## REQUIRED WORK
Search the entries below for the word "agent" and copy every line where it appears.

※

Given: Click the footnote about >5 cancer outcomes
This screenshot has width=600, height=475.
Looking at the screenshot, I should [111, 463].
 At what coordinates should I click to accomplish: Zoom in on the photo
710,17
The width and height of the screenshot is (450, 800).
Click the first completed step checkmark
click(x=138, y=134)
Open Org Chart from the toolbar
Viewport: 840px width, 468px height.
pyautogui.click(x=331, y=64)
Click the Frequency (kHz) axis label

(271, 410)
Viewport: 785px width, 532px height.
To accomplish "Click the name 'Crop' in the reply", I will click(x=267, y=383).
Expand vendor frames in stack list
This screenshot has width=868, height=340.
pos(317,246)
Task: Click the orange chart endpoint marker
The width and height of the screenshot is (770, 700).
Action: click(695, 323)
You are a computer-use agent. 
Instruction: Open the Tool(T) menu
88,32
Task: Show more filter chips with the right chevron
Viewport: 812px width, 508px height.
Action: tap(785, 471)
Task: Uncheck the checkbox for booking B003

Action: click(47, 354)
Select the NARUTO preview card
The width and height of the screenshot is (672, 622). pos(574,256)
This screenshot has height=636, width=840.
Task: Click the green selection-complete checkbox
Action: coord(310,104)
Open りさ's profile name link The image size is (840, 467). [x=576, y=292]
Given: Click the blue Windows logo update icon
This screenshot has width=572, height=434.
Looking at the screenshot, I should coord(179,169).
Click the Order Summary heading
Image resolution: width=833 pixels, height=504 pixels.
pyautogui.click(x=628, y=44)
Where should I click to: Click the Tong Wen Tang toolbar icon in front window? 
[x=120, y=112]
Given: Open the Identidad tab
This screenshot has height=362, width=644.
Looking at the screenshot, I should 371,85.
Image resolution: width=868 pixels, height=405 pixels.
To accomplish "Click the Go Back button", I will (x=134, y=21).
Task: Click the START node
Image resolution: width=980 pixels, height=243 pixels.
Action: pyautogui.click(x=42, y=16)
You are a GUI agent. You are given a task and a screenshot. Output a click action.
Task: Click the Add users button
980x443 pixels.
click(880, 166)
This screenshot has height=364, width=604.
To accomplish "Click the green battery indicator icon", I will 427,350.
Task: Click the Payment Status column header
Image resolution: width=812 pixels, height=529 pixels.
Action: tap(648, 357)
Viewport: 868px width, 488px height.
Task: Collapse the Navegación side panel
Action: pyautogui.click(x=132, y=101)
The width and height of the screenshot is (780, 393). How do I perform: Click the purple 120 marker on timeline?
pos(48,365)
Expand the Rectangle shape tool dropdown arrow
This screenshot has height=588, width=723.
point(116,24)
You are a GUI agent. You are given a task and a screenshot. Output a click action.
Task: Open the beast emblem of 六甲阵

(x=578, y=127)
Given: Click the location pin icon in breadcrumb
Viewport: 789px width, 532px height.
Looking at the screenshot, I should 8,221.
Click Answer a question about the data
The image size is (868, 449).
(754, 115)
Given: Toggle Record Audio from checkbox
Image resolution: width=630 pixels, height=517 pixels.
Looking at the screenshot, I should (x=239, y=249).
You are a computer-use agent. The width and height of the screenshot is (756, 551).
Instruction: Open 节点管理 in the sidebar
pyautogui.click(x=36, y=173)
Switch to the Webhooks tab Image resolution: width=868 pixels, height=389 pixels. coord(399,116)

※

## TASK RESPONSE
You are a computer-use agent. 
You are a GUI agent. You are given a task and a screenshot. Output a click action.
You are a GUI agent. You are given a task and a screenshot. Output a click action.
You are a computer-use agent. The width and height of the screenshot is (756, 551).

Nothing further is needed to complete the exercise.